Randy Rudzewicz, Sculptor


Randy is doing a lot better in life than he ever expected. He has a job he loves and pays well enough. He’s got a very nice family: a very nice and helpful wife. Two good little kids, two boys. Even a dog that never barks except when there is a problem. Like the time someone tried to break in. He’s a sculptor and he’s in some of the best galleries he could want. But despite all that, somethings always eating him. He has this sneaky feeling it is all going to collapse and he’ll end up on the street. His thinking is there is no reason he should be doing so well other than dumb luck. And easy come, easy go. His family growing up was poor and pretty much uneducated, at least about the art world. They still think what he does isn’t really real. “A flash-in-the-pan” is how his mother put it when the local newspaper did a full page on Randy and his work. “Don’t go getting some big ideas. When those fancy artsy types catch on, they’ll drop you like a hot brick.”  Randy’s wife keeps telling him to ignore that kind of stuff. Still, it always got to him. He went to a shrink for a while. But the shrink didn’t get it.  He told Randy to have faith in himself and, anyway, he had plenty of money in the bank and, if he needed to, he could always get a job teaching. Randy started doing a lot of staring out the window and making a lot of small, tortured sculptures. And for a while, Randy started staying away from his studio. He was on a road trip with his pal, Franky, when he got news about a new show. In Paris. A big deal. Just six months away. Half the pieces would be from inventory, Randy’s London gallery had already presold all but two of them. But four or five new major pieces would be needed. Suddenly, Randy was back in the saddle, making stuff; in the studio working away almost around the clock. He denies it but his wife swears he was singing and dancing when, one day, she came by with sandwiches for lunch. When someone said, “Sounds like fun afternoon,” she blushed, chuckled to herself, and agreed.

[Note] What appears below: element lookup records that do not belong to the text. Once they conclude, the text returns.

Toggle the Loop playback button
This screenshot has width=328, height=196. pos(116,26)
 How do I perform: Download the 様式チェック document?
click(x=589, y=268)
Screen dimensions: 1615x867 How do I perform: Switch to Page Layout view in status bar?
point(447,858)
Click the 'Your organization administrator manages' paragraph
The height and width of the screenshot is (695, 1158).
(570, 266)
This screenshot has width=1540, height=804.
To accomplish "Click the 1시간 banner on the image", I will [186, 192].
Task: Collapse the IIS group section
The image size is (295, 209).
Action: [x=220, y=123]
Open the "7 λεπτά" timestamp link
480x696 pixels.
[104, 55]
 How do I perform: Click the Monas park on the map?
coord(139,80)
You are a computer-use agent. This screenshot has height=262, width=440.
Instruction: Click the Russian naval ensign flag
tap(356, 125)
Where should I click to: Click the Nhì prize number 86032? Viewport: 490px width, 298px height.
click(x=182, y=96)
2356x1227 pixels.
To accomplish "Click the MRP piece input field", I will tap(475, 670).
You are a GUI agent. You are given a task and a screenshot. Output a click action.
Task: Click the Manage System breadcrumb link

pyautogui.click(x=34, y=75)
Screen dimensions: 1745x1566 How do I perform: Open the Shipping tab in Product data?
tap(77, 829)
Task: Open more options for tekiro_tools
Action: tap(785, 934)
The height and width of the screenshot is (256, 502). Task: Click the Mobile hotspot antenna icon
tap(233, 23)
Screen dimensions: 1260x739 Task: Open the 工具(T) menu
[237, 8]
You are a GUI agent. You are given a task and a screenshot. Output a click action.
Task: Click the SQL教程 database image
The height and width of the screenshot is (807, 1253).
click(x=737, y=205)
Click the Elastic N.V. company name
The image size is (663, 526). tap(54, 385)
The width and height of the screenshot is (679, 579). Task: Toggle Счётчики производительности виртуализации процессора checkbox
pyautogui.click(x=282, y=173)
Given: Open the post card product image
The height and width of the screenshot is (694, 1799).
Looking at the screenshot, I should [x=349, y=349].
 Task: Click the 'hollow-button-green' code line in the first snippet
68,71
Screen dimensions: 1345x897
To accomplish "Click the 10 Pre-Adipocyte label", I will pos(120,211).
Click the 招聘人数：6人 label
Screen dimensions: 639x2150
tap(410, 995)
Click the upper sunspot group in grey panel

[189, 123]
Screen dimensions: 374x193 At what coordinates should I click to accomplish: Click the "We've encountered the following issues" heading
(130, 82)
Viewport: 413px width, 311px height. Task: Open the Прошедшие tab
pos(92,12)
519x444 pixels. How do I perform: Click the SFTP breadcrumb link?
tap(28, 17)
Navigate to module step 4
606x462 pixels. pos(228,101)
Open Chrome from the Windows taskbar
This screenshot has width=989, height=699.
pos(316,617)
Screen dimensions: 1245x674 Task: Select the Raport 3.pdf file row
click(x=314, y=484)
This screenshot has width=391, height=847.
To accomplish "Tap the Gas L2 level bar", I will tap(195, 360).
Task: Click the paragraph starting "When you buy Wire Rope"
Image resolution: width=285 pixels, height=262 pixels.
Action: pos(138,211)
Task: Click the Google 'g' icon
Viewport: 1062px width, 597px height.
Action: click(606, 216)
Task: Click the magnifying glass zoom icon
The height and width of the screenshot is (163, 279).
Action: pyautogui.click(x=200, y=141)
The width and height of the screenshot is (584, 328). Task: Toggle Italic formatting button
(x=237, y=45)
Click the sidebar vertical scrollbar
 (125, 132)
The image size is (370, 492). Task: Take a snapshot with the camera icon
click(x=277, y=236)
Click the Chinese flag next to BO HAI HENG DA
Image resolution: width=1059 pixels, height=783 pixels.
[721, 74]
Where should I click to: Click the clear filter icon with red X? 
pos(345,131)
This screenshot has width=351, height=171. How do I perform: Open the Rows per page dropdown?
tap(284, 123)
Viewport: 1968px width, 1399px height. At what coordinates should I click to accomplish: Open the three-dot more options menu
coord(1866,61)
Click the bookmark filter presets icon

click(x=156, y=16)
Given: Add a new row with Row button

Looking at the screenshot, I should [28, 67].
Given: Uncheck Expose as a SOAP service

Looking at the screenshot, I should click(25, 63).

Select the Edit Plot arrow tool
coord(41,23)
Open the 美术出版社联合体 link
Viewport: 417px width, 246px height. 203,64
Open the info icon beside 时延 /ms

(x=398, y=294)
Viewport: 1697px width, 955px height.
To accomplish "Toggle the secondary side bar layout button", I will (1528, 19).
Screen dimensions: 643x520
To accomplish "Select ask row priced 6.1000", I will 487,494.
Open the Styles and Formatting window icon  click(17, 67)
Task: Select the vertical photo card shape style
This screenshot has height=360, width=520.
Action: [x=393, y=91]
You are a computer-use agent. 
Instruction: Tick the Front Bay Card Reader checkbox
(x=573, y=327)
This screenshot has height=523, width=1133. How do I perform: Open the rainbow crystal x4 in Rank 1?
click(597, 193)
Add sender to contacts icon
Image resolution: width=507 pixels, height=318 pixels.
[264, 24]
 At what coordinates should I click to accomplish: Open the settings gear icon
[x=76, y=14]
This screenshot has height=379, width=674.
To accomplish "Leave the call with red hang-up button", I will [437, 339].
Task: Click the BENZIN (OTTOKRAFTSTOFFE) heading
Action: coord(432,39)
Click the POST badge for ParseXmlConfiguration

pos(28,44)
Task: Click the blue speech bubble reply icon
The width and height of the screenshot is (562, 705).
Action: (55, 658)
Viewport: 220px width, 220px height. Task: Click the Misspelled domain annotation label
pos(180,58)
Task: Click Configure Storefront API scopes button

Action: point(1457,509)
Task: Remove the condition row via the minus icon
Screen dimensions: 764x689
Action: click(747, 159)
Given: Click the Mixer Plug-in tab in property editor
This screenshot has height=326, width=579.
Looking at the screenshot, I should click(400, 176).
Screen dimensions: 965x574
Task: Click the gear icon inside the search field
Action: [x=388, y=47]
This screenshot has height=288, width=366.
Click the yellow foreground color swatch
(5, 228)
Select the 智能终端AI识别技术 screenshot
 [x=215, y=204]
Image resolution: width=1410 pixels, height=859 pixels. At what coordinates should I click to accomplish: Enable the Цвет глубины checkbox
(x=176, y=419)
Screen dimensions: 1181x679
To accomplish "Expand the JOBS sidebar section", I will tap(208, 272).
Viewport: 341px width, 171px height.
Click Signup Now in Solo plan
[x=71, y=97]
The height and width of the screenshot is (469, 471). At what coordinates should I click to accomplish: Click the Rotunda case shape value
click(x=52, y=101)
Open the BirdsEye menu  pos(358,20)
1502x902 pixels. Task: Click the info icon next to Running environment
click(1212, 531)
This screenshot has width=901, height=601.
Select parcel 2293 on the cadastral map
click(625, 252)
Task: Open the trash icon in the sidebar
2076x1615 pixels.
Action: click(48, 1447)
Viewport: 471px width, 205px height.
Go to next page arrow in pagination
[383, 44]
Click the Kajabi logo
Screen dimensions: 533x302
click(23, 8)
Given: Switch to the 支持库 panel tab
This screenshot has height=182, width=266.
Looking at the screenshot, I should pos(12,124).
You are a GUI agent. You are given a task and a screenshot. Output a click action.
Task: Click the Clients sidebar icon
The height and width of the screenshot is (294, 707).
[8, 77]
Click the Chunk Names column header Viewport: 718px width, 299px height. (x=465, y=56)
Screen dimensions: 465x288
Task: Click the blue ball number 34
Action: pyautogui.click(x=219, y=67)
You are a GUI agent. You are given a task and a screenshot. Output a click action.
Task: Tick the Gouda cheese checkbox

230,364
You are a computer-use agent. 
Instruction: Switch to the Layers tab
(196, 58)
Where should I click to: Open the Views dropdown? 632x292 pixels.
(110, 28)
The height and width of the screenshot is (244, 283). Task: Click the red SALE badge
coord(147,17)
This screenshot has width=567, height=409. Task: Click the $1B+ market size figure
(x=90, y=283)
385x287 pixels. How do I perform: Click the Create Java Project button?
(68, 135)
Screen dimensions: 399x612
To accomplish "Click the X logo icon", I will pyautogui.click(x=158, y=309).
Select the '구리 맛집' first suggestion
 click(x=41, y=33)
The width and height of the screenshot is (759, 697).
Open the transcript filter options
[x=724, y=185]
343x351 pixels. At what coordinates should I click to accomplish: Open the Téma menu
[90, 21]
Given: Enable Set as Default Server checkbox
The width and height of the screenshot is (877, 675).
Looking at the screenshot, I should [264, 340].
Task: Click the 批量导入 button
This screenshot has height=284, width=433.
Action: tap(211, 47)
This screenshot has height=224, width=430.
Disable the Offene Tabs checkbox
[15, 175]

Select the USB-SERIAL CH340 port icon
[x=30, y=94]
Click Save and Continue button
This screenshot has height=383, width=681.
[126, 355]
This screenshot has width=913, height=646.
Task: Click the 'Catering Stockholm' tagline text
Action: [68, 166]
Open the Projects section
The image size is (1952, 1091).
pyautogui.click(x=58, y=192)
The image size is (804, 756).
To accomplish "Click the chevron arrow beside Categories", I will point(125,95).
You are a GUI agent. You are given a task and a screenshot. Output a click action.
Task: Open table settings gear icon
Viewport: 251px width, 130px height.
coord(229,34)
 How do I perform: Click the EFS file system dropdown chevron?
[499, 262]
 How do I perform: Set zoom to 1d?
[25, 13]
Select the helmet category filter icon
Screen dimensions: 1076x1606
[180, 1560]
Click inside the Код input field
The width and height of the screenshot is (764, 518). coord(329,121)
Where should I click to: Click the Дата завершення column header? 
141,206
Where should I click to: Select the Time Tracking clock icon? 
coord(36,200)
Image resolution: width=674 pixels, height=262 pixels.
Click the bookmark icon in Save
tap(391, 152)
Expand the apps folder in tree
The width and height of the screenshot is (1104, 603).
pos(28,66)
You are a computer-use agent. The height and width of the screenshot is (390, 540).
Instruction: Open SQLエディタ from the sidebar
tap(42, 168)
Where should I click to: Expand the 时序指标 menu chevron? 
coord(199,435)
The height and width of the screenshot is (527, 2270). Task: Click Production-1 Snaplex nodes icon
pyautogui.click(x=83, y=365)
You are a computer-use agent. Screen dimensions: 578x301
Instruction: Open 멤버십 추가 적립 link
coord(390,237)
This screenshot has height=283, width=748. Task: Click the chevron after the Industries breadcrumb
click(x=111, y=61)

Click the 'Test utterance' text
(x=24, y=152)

Laquilla Wickham, High School Enlish teacher

“Dn’t come back to visit me. Move on.”

“I’ve taught every damn grade from kindergarten – even pr­e­-K – through twelve. And most of the kids I’ve taught end up being my friend. For the last ten years, I’ve taught senior year English. It’s more a writing course than anything else. I have a reading list but that’s just to make sure they’ve got their noses into something decent to read. They watch a lot of junk on the internet. And they get ideas from video games. That won’t do for me. And I make them write a story every week. Not more than say 500 words. I’ve had parents tell me that’s too hard for their kid. I tell them, ’Crap. It doesn’t have to be great literature or something. Just a story. About anything.’ I’ve had a kid write a story about a bug. A bug! Can you believe it. It gets swatted at the end. I loved it. If course there are some kids who just ain’t going to anything no matter what. That’s when I tell them about my life and all the crap I went through to survive. And what I know about jail. And about getting shot. And what happens when the cops get pissed off for some dumb thing you did. And they get the feeling I know what I’m talking about. And maybe I know a thing or two. But no matter what I say, some kids just don’t give a crap and ain’t going to listen. Funny, these are the ones who come back to visit year after year. They talk about being in Mrs. Wickham’s class. I always tell my students they should never come back after they finish my course. Most – especially to ones who put out the work and wanted to learn – I don’t ever see again. They know better. I want them to move on. But some of them still stay in touch, one way or another. They send me things or send me notes. Sometimes I get amazing things, like news about a prize or a scholarship they’ve won. A couple have sent me books they’ve written. You have no idea what that does to me.”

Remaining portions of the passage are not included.